The US meat industry scored a big victory this week when world leaders hammered out an agreement that would reduce trade barriers across the Pacific: from the United Sates, Canada, Mexico, Peru, and Chile on this side to Australia, New Zealand, Japan, Malaysia, Brunei, Vietnam, and Singapore on the other.
President Barack Obama has made passing the Trans-Pacific Partnership, or the TPP, the signature goal of his second term. Now it goes to Capitol Hill for approval—which it will likely get, given that back in June, Congress granted the president “fast track” authority to negotiate trade deals, meaning that it will be considered in up-down, simple-majority votes in both chambers, with no chance of amendment or filibuster.
So how would the TPP affect Big Meat in the United States? The industry is currently facing stagnant domestic demand for its product as Americans eat less meat. The TPP would open markets in countries that currently protect domestic farmers with tariffs. Japan, for example, agreed to slash its tariff on imported beef from 38 percent to 9 percent over the next 15 years—likely making it much easier for American importers to gain a foothold. Because the pact has been negotiated in secret and few details about it have been released, it’s impossible to estimate how big of a boost the TPP will provide to US meat purveyors. But it already has industry groups doing the money dance.
In a press release celebrating the TPP, the National Pork Producers Council declared that the trade pact “could increase US pork exports over time exponentially.” The National Chicken Council, meanwhile, crowed that the TPP “represents a significant opportunity to expand US chicken exports and bring increased economic benefits to chicken farmers and companies across the country.” The United States Cattleman’s Association, facing severely declining US beef demand, hailed it in an emailed statement as “welcome news to a domestic industry in need of expanding international market access and reduction of tariffs in the countries included.”

### [Data listing]

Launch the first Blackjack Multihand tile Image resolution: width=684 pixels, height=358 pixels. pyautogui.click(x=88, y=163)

* * *

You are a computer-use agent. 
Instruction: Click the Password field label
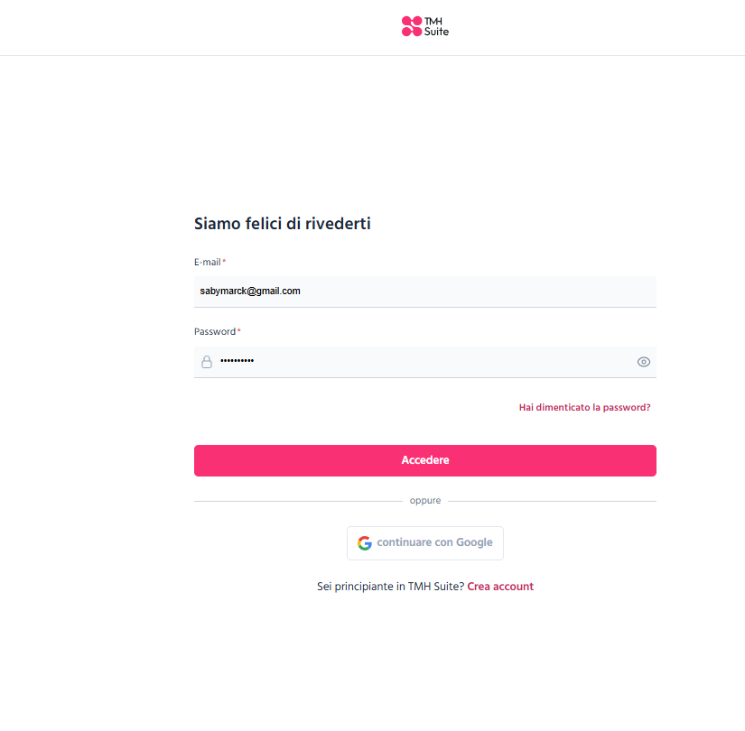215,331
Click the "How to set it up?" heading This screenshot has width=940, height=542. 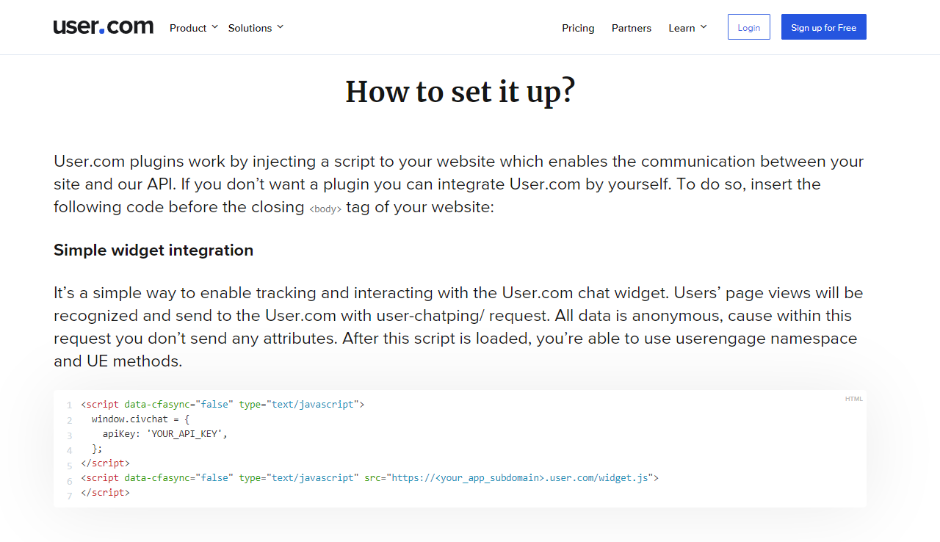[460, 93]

### [Tasks to complete]
1. List every industry group quoted in the text on the Trans-Pacific Partnership and the US meat industry.
2. Write what follows the last paragraph of the text on the Trans-Pacific Partnership and the US meat industry.

### [List of answers]
1.
National Pork Producers Council
National Chicken Council
United States Cattleman's Association

2.
Of course, when asked why they’re eating less meat, Americans commonly cite a desire to reduce the environmental and social impacts of industrial-scale meat production: everything from animal cruelty to fouled water and air to labor abuses at slaughterhouses and pillaged local economies. An export boom will only intensify those trends.
“We are already seeing the industry posturing in anticipation for the TPP to pass,” Kendra Kimbirauskas, an Oregon farmer and CEO of the Socially Responsible Agricultural Project. In Oregon, she adds, “representatives for the industry have spoken about wanting to triple dairy production in the Pacific Northwest to meet Asian demand for powdered milk.”
She points to another concern with the deal: the infamous Investor-State Dispute Settlement clause, which would allow corporations within the TPP zone to challenge regulations imposed by member governments in a binding international court. For instance, a company could protest against health and safety regulations if it felt they restricted its business. (Here’s a blistering critique of the ISDS clause from Sen. Elizabeth Warren.) Two foreign companies—Brazil’s JBS and China’s Shuanghui—now control nearly half of US pork production. Neither Brazil nor China is in the TPP, but nothing’s stopping either from opening a subsidiary in, say, Australia or Japan, and then filing an Investor-State Dispute Settlement suit to stifle some state regulation on factory-scale livestock farming, says Karen Hansen-Kuhn, director of international strategies for the Institute for Agriculture and Trade Policy.
“The few tools that impacted communities have remaining to protect themselves from CAFO [concentrated animal feeding operations] pollution could be in jeopardy if those regulations are seen as a barrier to trade with the potential to impact corporate profits,” Kimbirauskas adds.
Hansen-Kuhn also notes that the US trade representative’s summary of the TPP contains this line: The “TPP Parties have also agreed to increased transparency and cooperation on certain activities related to agricultural biotechnology”—another way of saying genetically modified organisms, or GMOs. That’s vague language, and the TPP’s full criteria for GMOs has not been spelled out. But it certainly appears to place pressure on TPP countries that have opted not to use them, like Japan and Peru.